As bandwidth requirements of communication networks continue to rise, wavelength division multiplexing is being used increasingly to aggregate the traffic of many users onto the optical fiber of backbone networks. For example, using a wavelength division multiplexer (WDM), Eighty or more separate wavelengths or channels of data can be multiplexed into a light signal transmitted on a single optical fiber. If each channel carries 2.5 Gbps (billion bits per second), up to 200 billion bits per second can be delivered on the single optical fiber.
However, in wavelength division multiplexing systems, the signal power levels transmitted in an optical fiber depend on the wavelengths. These inter-wavelength discrepancies in optical power levels are caused in part by the use of optical amplifiers, such as erbium-doped fiber amplifiers (EDFAs). The use of EDFAs has revolutionized fiber optics, as they enable WDM data transport over thousands of kilometers. Unfortunately, as EDFAs do not inherently have a flat gain spectrum, there is the problem of uneven gain for different wavelengths. Variable Optical Attenuators (VOAs) provide a solution to this problem by attenuating different wavelengths by different amounts, therefore flattening the gain spectrum.
FIG. 1 is a schematic of an exemplary prior aft application of a variable optical attenuator (VOA). A multiple number of VOAs, e.g., 110-1, 110-2, and 110-3, each receive an input wavelength, e.g., λ1, λ2, and λn, respectively. The VOAs attenuate the power of each input wavelength by different amounts and then transmit the attenuated wavelengths to the WDM 112 to be multiplexed into a multi wavelength light signal. This multi wavelength light signal is the amplified by an EDFA optical amplifier 114 and output to a fiber optic cable for transmission. The attenuation for each VOA has been chosen to compensate for the uneven gain spectrum of the optical amplifier 114.
VOAs in current use include either Mach-Zender interferometers which use a thermo-optic effect to cause variation in attenuation or an electronically controlled mechanical means to cause variation in attenuation.
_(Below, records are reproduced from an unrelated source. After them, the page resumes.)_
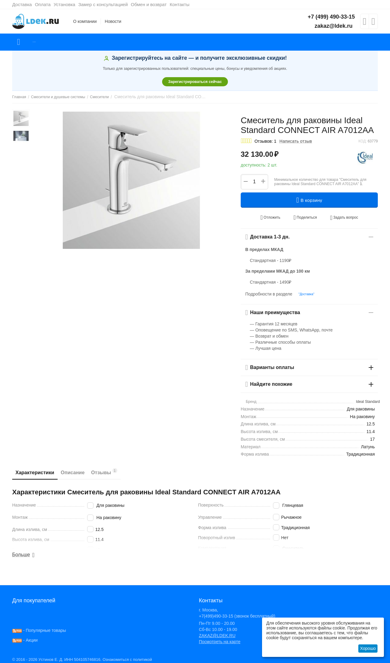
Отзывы (118, 466)
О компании (85, 21)
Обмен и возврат (149, 4)
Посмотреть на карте (219, 636)
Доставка (22, 4)
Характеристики (37, 467)
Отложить (277, 215)
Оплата (43, 4)
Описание (81, 467)
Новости (113, 21)
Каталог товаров (48, 42)
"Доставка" (304, 288)
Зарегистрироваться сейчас (195, 82)
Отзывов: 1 (265, 141)
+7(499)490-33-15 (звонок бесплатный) (237, 610)
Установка (64, 4)
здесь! (114, 658)
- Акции (25, 634)
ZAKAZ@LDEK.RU (217, 630)
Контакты (180, 4)
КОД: (362, 141)
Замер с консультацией (103, 4)
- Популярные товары (39, 624)
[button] (304, 215)
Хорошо (368, 648)
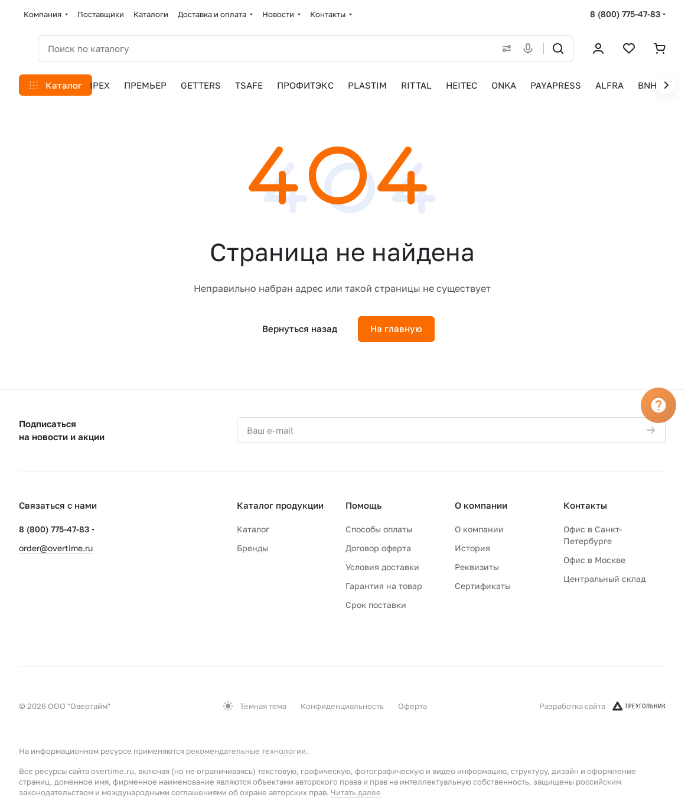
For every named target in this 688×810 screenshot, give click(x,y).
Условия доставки (382, 567)
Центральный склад (604, 579)
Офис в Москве (594, 560)
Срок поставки (375, 605)
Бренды (252, 548)
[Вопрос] (658, 405)
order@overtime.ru (56, 548)
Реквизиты (477, 567)
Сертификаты (483, 586)
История (472, 548)
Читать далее (356, 792)
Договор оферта (378, 548)
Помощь (363, 505)
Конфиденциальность (342, 706)
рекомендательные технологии (246, 751)
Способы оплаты (378, 529)
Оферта (412, 706)
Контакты (585, 505)
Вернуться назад (299, 328)
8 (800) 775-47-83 (625, 14)
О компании (481, 505)
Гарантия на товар (383, 586)
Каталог (253, 529)
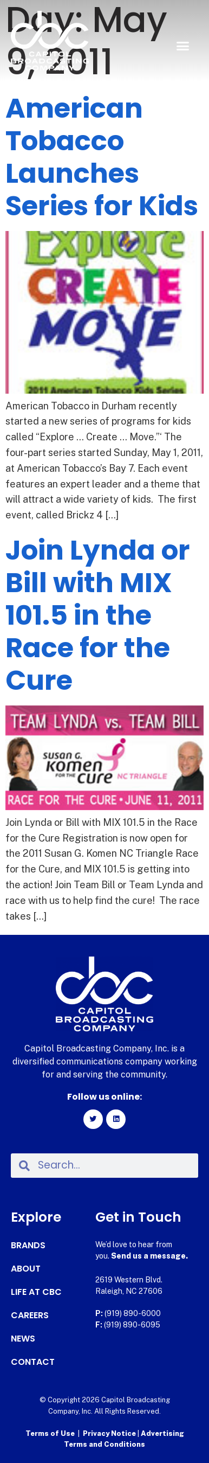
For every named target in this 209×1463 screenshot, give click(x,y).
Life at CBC (36, 1292)
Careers (30, 1315)
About (26, 1268)
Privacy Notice (110, 1433)
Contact (33, 1362)
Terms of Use (50, 1433)
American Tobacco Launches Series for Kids (101, 157)
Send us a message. (149, 1256)
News (23, 1338)
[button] (182, 46)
One of the significant disadvantages of these typical VOAs is the speed (i.e., long settling or slow response times). Hence for the fast optical switching networks, which need high speed power adjustments on the order of about one nanosecond (1 GHz), current VOAs are inadequate. Therefore what is needed is a VOA with high speed attenuation adjustment that can support fast optical switching networks.